Food Standard Agency issues report stressing need to report incidents of food/environmental contamination...
The Food Standards Agency (FSA), well known for drawing attention to food safety, has issued its annual report of incidents.
A spokesperson for the agency commented: “The report is a call to industry, the public and Local Authorities to be vigilant in the reporting of incidents in order that the FSA can construct an accurate picture of food and environmental contamination in the UK.”
Incidents fall broadly into two categories, those involving the contamination of food and environmental pollution incidents (fires, spills and leaks).

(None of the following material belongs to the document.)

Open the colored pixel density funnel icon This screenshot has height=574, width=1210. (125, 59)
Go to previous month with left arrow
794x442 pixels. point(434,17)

According to the FSA report, the major categories of incidents in 2006 were: environmental pollution (28%), natural chemical contamination (13%), microbiological contamination (11%) and physical contamination (10%).
In summer 2005, the FSA introduced an agency-wide database to enable more detailed analysis of incidents data.
Andrew Wadge, FSA chief scientist and director of food safety, said: “A better information base will help us take more appropriate and proportionate action and, over time, provide a valuable resource for everyone concerned with food safety.”
Contamination can occur throughout the supply chain, and sometimes foods have to be withdrawn or recalled if there is an incident that puts consumers at risk. “When it comes down to it retailers tend to err on the side of recalling,” commented Paul Howard, Sainsbury’s head of insurance and risk management.
He added: “The vast majority of incidents tend to be self enforced recalls. If there is something that has no potential for danger but is different to what was intended then it is withdrawn.” Missing or incorrect labeling is another trigger for recalls.
According to Howard, working upstream with suppliers and manufacturers is the best way of mitigating the chance of a costly recall.